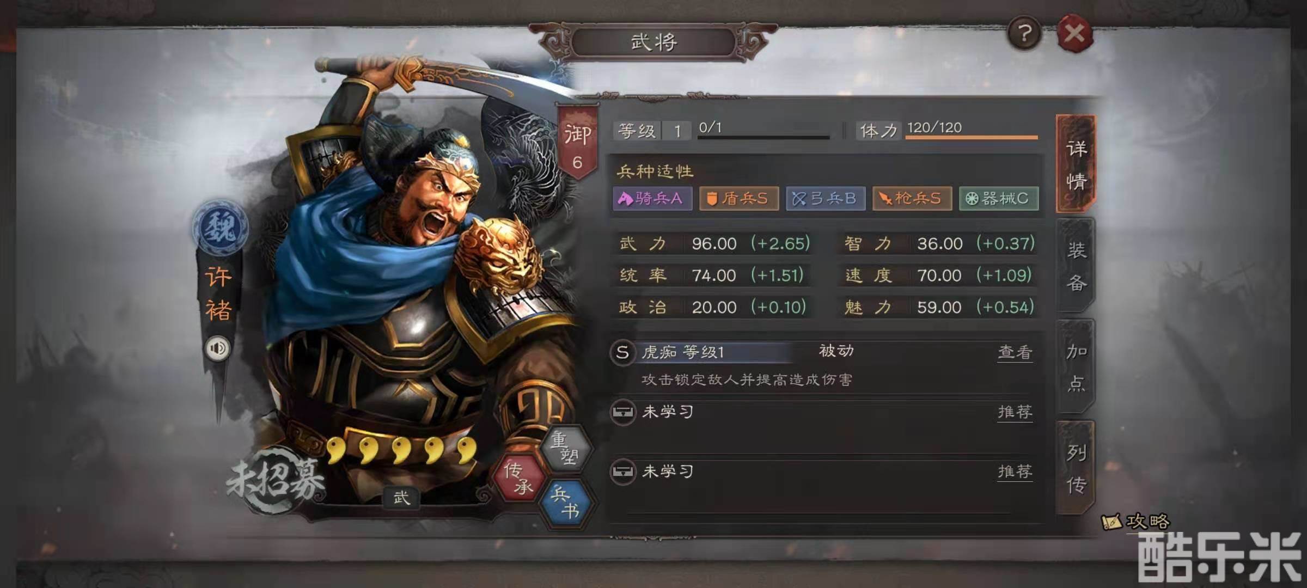
Task: Click 查看 link for 虎痴 skill
Action: [1015, 352]
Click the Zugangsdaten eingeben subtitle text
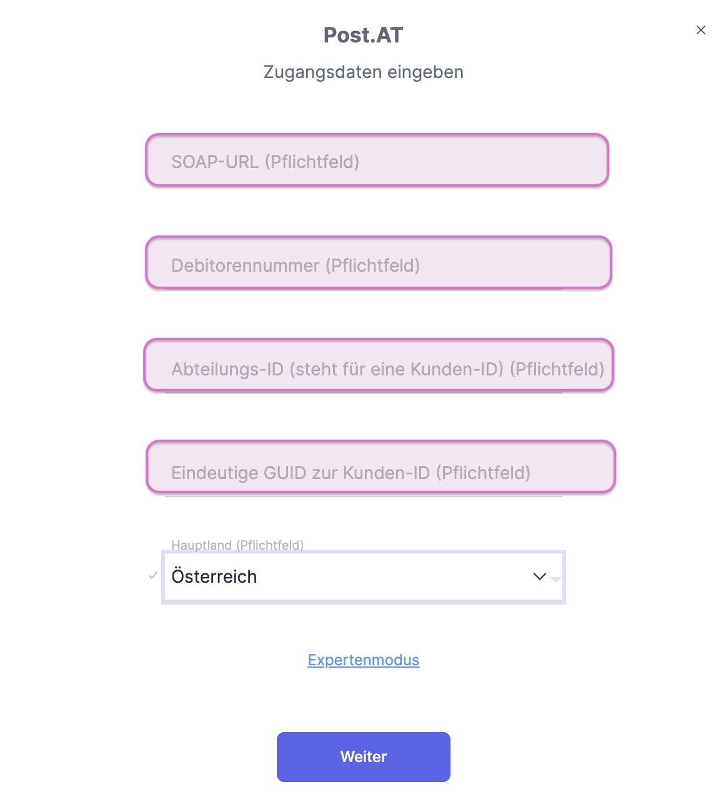 [x=363, y=72]
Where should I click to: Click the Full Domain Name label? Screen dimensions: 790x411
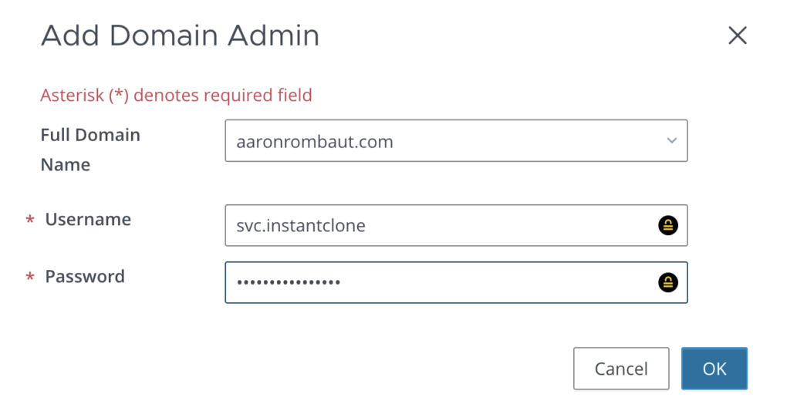coord(90,150)
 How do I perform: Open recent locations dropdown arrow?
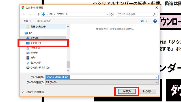tap(35, 14)
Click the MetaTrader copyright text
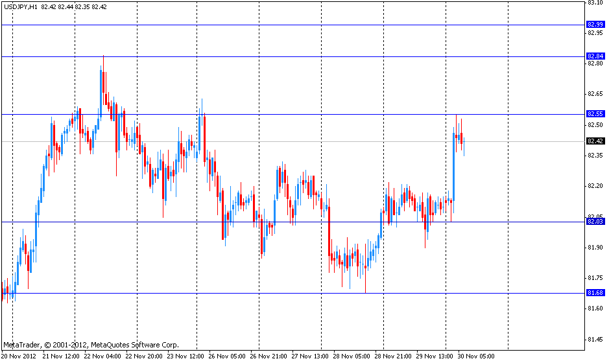The height and width of the screenshot is (361, 609). 91,345
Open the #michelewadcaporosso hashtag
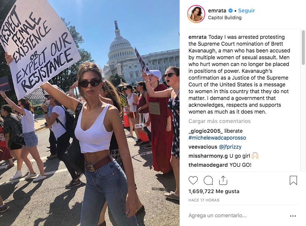This screenshot has width=306, height=226. pos(217,138)
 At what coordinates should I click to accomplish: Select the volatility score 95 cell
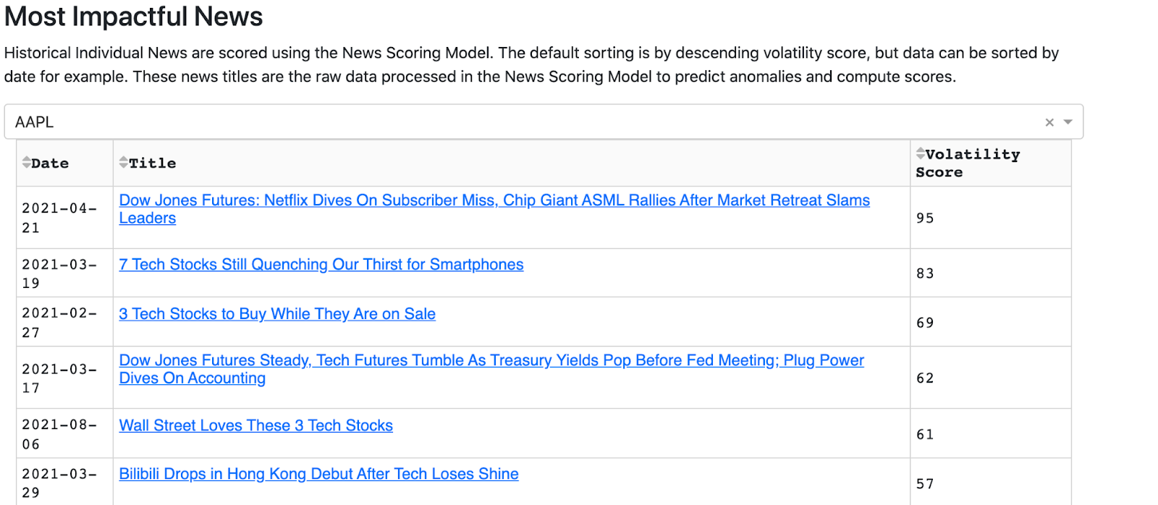(x=925, y=218)
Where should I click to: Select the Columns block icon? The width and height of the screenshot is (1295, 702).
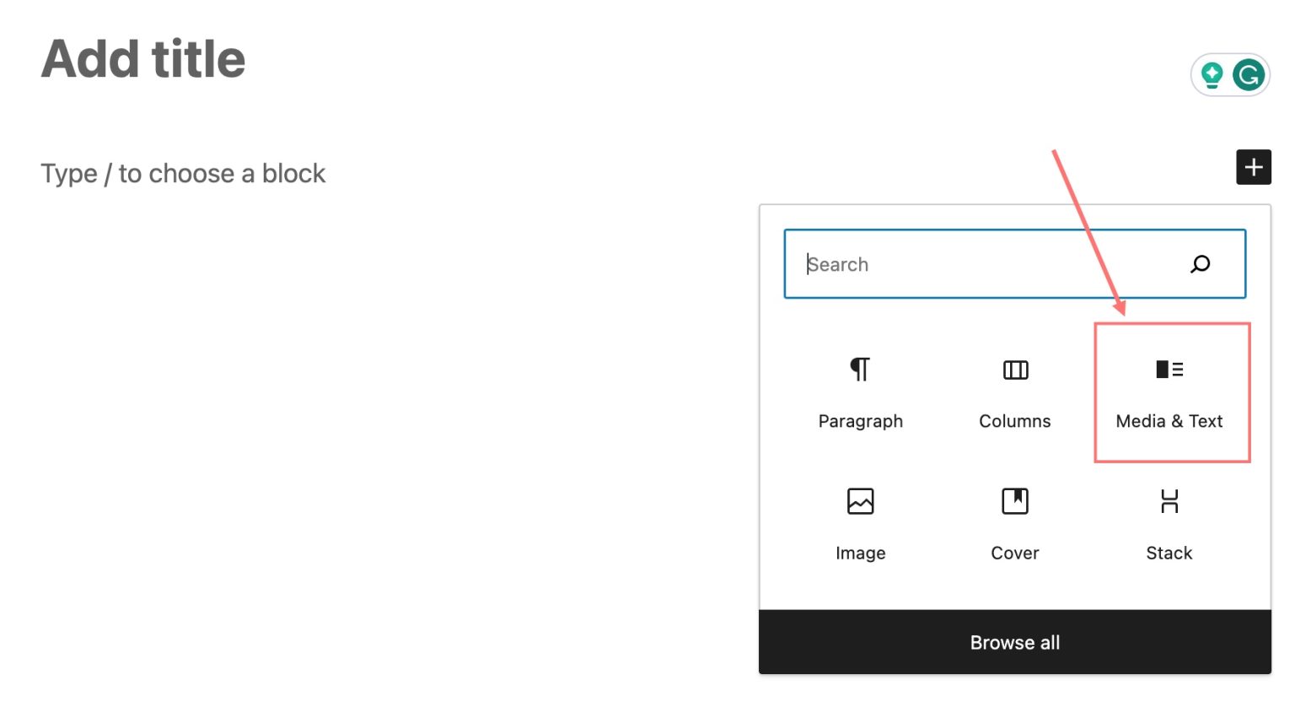coord(1014,370)
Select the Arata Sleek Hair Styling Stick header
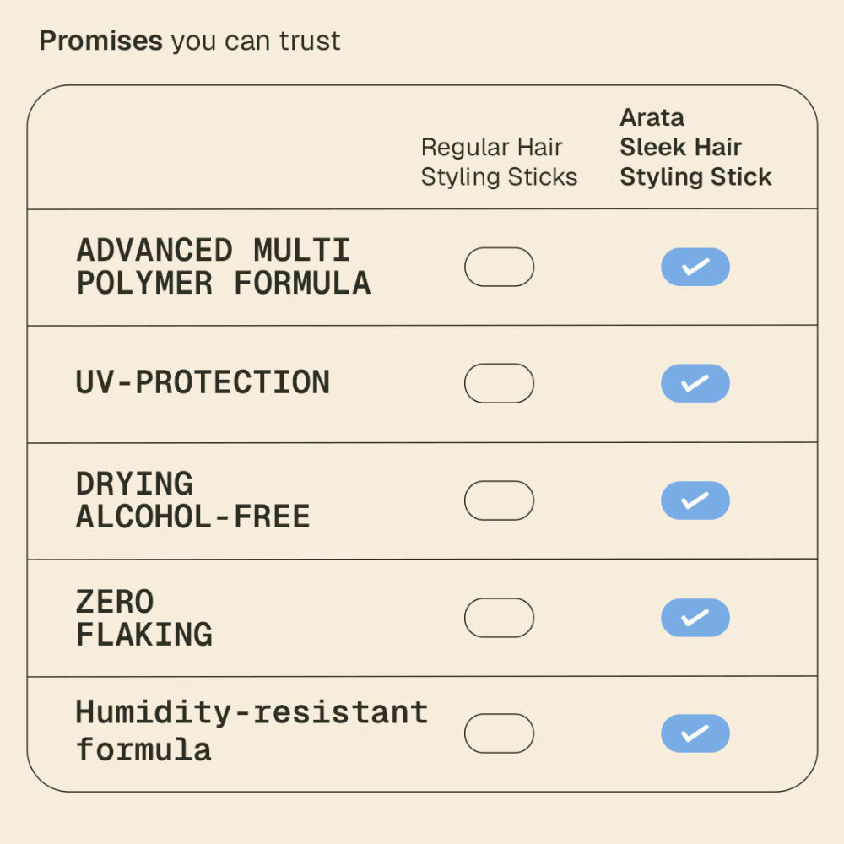 tap(695, 147)

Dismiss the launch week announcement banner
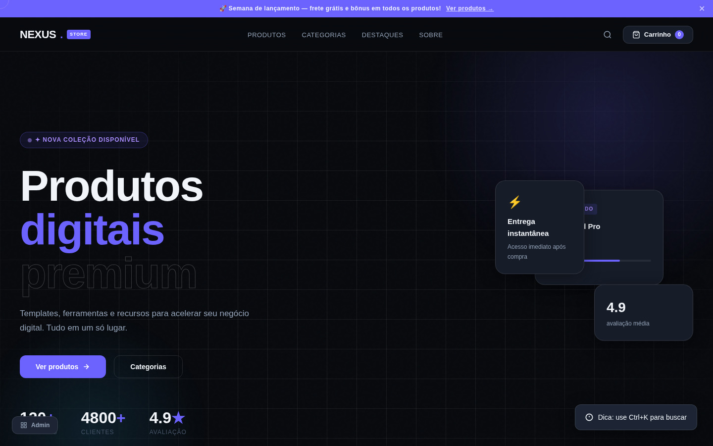click(702, 8)
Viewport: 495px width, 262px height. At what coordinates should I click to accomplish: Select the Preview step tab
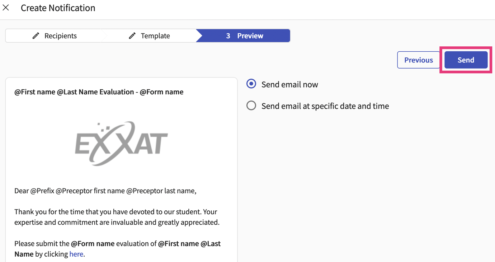tap(250, 36)
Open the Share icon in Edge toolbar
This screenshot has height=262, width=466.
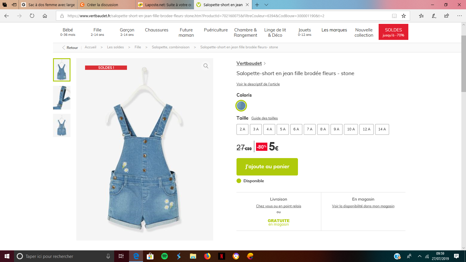coord(446,16)
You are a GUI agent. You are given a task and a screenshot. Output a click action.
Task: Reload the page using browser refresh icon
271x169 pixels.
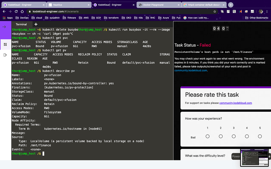tap(16, 11)
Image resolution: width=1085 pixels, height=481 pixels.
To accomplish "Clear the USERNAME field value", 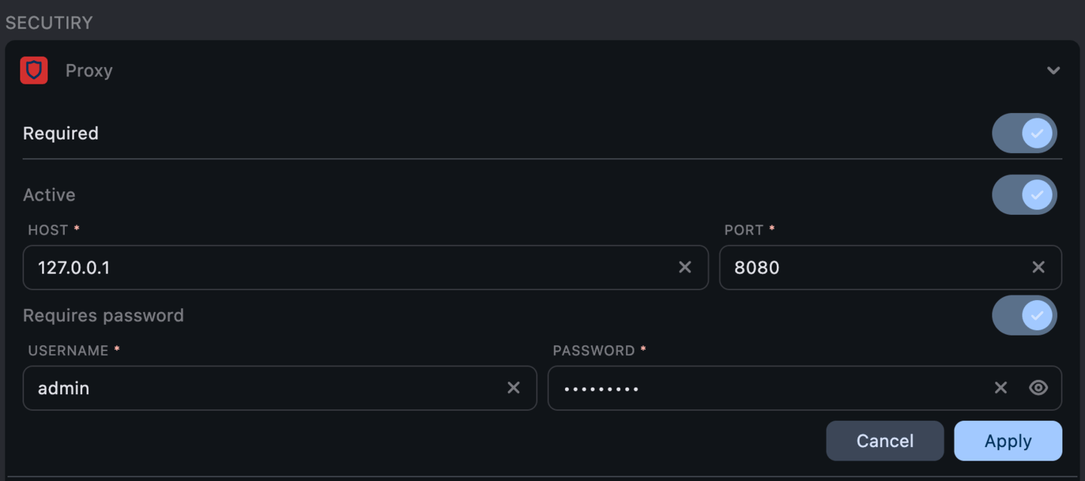I will click(x=513, y=388).
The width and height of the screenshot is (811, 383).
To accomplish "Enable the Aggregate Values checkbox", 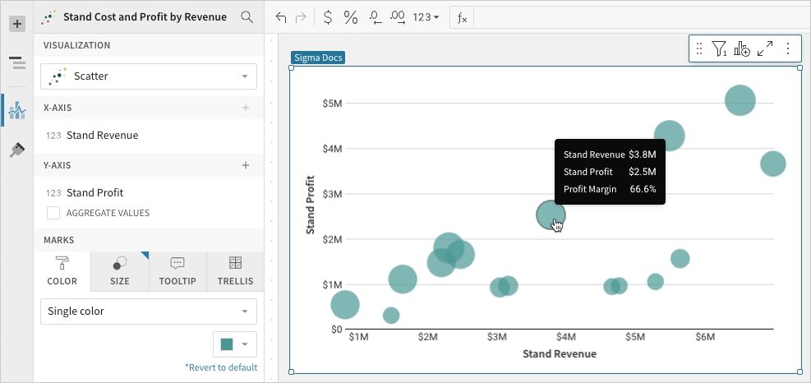I will coord(53,213).
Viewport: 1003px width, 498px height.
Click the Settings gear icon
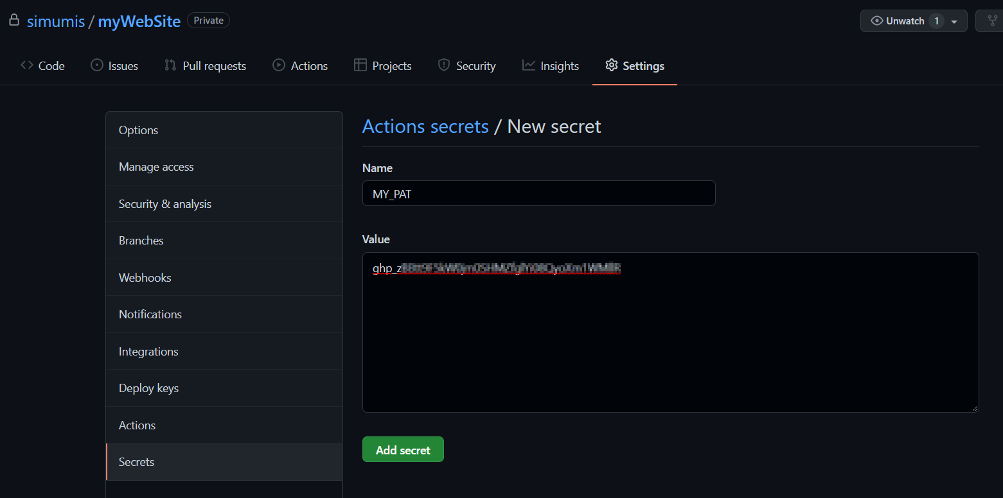(612, 65)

——

Work to be completed ▸
All that is needed here is the run of lines from the one containing "Viewport: 1003px width, 498px height." through the end of the material above, reproduced exactly and without pictures.

Written response ▸
Viewport: 1003px width, 498px height.
Click the Settings gear icon
(612, 65)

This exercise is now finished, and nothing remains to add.